One November, a cousin in the village sent boxes back with her son who had been visiting from Sofia. There were chubritza and djodjan picked from her garden, jars of lyutenitza she had put up in the fall, bottles of fresh-pressed apple and pear juices, and a turkey plucked and gutted and ready for me to create our own American Thanksgiving in Sofia. She included all the makings for the traditionally vegetarian Bulgarian Christmas Eve meal—sour cabbage ready to be stuffed, dried red peppers also for stuffing, dried plums and other fruits for compote, walnuts the children had great fun shelling on the balcony, homemade red wine and rakiya (fruit brandy). She also sent three liters of milk, the cream thickly risen to the top. We drank nearly all of the milk in just two days. Store-bought milk couldn’t possibly compete.
When in September 1987 I was visiting Bulgaria for the first time, my husband instructed his mother to ensure we were not in Sofia for the then commemorated 1944 Socialist Revolution. My mother-in-law’s plan was that we visit family friends in Kuklen and then go to dinner in Plovdiv so that I could see the sights. Kuklen is a small town of only a few thousand people about nine miles due south of Plovdiv in central Bulgaria. Plovdiv dates back thousands of years and still retains an intact Roman theater built in the time of Emperor Trajan. Like Rome, Plovdiv is built on seven hills. Its old town remains full of high stone walls and winding stone-paved streets.

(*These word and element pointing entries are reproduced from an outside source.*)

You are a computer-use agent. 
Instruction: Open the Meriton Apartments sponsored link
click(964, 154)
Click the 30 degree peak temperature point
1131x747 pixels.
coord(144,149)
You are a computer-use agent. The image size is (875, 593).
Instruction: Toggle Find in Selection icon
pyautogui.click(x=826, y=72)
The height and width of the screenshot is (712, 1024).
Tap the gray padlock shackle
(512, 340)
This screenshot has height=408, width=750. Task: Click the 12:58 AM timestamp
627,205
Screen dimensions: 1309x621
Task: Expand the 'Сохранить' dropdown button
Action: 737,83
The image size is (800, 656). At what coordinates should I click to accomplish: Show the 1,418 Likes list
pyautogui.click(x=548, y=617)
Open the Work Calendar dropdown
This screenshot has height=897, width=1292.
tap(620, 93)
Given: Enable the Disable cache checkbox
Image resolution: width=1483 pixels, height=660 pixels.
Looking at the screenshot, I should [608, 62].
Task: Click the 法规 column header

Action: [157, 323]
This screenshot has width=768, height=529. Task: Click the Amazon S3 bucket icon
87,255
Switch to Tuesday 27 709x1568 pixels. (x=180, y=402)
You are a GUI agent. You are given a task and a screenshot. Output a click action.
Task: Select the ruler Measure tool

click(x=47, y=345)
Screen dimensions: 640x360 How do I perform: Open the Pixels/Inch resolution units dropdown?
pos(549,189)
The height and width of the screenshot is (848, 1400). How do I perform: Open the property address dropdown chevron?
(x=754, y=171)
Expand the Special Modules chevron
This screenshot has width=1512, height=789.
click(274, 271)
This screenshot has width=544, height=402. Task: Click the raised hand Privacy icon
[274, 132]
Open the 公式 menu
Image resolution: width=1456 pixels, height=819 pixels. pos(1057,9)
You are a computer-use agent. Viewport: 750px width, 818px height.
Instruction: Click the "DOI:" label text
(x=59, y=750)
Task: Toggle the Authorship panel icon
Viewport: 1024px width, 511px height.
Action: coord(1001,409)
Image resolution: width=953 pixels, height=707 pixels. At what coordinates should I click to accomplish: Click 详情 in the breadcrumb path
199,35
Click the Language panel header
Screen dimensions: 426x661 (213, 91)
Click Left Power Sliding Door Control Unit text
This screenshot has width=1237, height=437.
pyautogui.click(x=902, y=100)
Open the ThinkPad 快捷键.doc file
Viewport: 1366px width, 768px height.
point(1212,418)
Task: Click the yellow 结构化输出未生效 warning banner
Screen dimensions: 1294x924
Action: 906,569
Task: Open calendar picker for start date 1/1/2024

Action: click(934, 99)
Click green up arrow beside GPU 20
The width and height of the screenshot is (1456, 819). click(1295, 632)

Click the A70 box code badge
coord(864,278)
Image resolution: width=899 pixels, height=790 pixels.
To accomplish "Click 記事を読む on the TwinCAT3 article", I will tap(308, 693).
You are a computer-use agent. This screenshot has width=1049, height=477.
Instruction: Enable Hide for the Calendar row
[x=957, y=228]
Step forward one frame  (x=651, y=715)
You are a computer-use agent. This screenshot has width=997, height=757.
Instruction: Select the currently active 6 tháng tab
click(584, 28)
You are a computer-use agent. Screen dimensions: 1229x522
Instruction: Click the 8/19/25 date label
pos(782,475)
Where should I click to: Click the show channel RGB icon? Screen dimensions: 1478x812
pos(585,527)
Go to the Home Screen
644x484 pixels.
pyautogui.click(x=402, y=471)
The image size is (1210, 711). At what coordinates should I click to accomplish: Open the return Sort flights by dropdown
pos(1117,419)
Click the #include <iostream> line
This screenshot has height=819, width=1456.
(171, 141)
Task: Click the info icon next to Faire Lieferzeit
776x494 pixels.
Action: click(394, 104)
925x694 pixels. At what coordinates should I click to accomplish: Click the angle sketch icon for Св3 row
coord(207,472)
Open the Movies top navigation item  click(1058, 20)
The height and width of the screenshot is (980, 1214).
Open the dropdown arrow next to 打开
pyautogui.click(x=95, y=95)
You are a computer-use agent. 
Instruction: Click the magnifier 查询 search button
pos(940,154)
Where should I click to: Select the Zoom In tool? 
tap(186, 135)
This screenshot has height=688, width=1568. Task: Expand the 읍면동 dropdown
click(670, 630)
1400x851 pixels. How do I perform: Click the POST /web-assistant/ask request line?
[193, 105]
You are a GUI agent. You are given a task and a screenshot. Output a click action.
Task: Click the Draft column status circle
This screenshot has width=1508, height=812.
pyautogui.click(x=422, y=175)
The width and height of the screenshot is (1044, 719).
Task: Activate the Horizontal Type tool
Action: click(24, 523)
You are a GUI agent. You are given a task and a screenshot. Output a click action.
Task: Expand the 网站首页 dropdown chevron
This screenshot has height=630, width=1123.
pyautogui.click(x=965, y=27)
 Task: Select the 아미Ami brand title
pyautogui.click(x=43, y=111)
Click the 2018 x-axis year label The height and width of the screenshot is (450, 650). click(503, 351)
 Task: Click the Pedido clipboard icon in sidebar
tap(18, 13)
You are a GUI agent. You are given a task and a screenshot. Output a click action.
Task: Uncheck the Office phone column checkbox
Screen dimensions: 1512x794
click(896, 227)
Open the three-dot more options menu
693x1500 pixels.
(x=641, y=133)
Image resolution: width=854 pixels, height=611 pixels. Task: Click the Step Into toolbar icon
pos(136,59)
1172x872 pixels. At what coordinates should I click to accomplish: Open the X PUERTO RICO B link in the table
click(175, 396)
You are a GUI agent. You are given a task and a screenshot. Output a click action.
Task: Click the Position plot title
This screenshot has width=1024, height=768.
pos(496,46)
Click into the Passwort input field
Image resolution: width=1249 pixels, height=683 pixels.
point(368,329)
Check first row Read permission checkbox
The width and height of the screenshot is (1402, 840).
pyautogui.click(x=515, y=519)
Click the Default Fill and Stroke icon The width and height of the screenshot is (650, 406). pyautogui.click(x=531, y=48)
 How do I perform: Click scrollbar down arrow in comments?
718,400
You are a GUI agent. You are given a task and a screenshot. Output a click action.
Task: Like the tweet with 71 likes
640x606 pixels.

I was able to get a bit of the flavor of old town Plovdiv, but no restaurant had seats available on September 9, even far away from the capital’s holiday hoopla. So we ended up driving back to Kuklen, where of course our hostess had not anticipated feeding so many people. I wandered around the large yard led by our hostess’s three-year old grandson. He showed me the rabbits, the chickens and various other sights, pointing and chatting. He must have thought I was the most foolish adult he’d ever met, since my lack of Bulgarian at that time made me entirely unable to hold up my end of the conversation. It was dark when we were called to eat. Two wooden tables had been set up outside under the grape arbor. We ate bread, scrambled eggs from the chickens I had just seen, homemade sirene, and fruit nectar from our hostess’s apricot trees.
One day, we were at a cousin’s house in the Danube town of Kozlodui. It was early afternoon, neither lunch nor dinnertime, but the table as always was laden with food for guests. My son was outside in “the yard” climbing up one of the cherry trees to see if any were yet ready. My daughter ate from a jar of homemade yogurt so thick it could be turned upside down without a drop falling, a thick layer of cream sitting on top. If you ask me what is Bulgarian food is like, I still won’t be able to answer with any precision. I can give you my favorite recipes. I can recommend some great dishes and traditional restaurants. I can tell you there are no better tomatoes grown anywhere. I can say that we like it. We do like Bulgarian food.